Veronika Zemanova was born in the farm country of the Sumava mountains in southern Bohemia, the southernmost part of what was then Czechoslovakia. The year was 1975 and that year divided the twenty years of life behind the Iron Curtain of communism from the fourteen yet to come until the country would once again become free.

Veronika grew to her early teens on that small farm, nestled deep in the mountains. She lived a very simple life in the serenity of nature and the freedom that comes with having few choices. She loved animals, perhaps because she could talk to them of her dreams in a time and place where families no longer had dreams. The future Czech Republic during those years was a very poor country, the farm areas virtually forgotten and frozen in time. It was a place where few outsiders were seen and life turned from one day to the next with little to differentiate their unending march across the calendar. The cities were rumored to be full of danger and the corruption that always accompanies abuse of political power.

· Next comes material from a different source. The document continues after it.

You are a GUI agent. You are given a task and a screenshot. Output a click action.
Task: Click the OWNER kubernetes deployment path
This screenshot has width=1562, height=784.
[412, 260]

Casting aside her fears and those of her family, when Veronika turned 18 she took her few personal belongings, left her parents house and moved to Prague , the capitol, the magic Golden City on the Vltava river. Little of gold or magic greeted Veronika. Arriving by train into the murky depths of the central station and knowing no one, she struggled through those first years in unbelievable poverty, sharing the smallest rooms with strangers. A toilet in the hall was the norm, but no bathroom and if she wanted to wash herself she had to go into the street and use a fountain.

The ‘Velvet Revolution’ had come four years earlier and Veronika remembered from the television the hundreds of thousands of people crowding the streets of Prague, the burning flags and the cry for freedom demanded by millions within the Czech Republic. The Cold War had ended, but where were the good times, the promised opportunities, the easing of the hard life she’d known throughout her young years?

Veronika worked days when she could find time away from class and nights almost always, to survive and to pay for photography school. It had long been her dream to become a photographer, to capture moments, to freeze-frame the imagery within her mind and transfer it to the page.